Yavapai County, Arizona
|Founded||November 9, 1864|
|Named for||Yavapai people|
|Largest city||Prescott Valley (fully within Yavapai County)|
|• Total||8,128 sq mi (21,050 km2)|
|• Land||8,123 sq mi (21,040 km2)|
|• Water||4.4 sq mi (11 km2) 0.05%|
| • Estimate |
|• Density||26/sq mi (10/km2)|
|Time zone||UTC−7 (Mountain)|
|Congressional districts||1st, 4th|
Yavapai County was one of the four original Arizona counties created by the 1st Arizona Territorial Legislature. The county territory was defined as being east of longitude 113° 20' and north of the Gila River. Soon thereafter, the counties of Apache, Coconino, Maricopa, and Navajo were carved from the original Yavapai County. Yavapai County's present boundaries were established in 1891.

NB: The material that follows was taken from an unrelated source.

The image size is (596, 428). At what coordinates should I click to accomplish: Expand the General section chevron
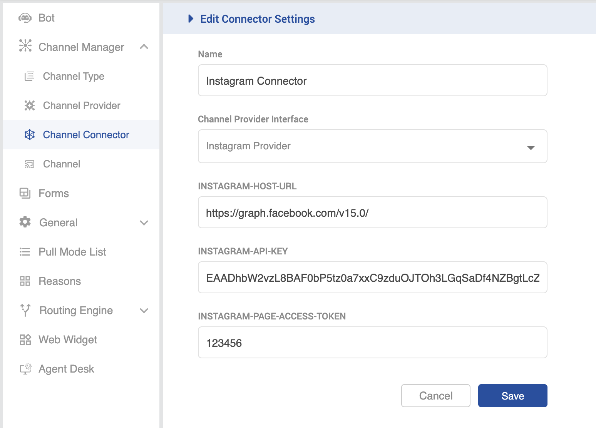(144, 223)
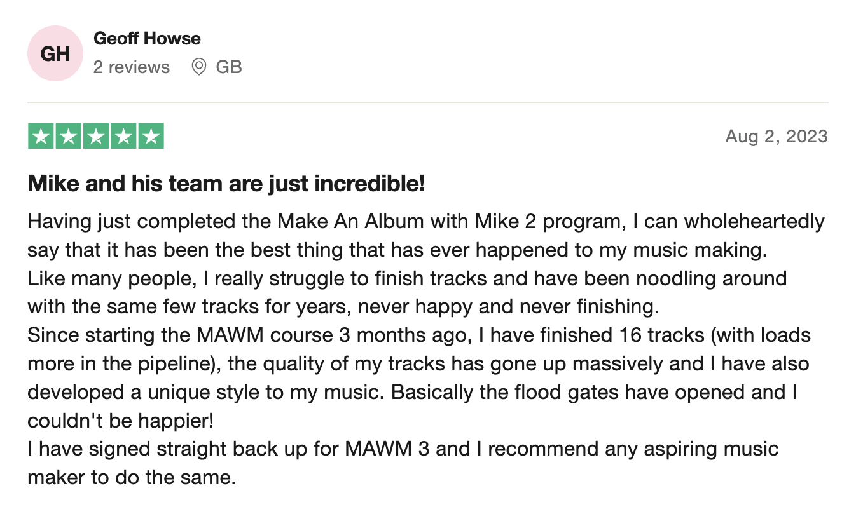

The county is named after the Yavapai people, who were the principal inhabitants at the time the United States annexed the area.

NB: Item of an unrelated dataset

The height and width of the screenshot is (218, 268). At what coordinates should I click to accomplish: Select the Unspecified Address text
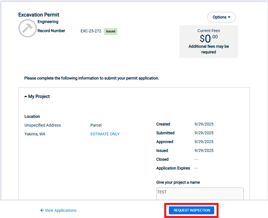tap(43, 125)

County level law enforcement services have been provided by Yavapai County Sheriff's Office since 1864.
According to the U.S. Census Bureau, the county has a total area of 8,128 square miles (21,050 km2), of which 8,123 square miles (21,040 km2) is land and 4.4 square miles (11 km2) (0.05%) is water. It has about 93% of the area of the U.S. state of New Jersey. It is larger than three U.S. states (Rhode Island, Delaware and Connecticut) and the District of Columbia combined.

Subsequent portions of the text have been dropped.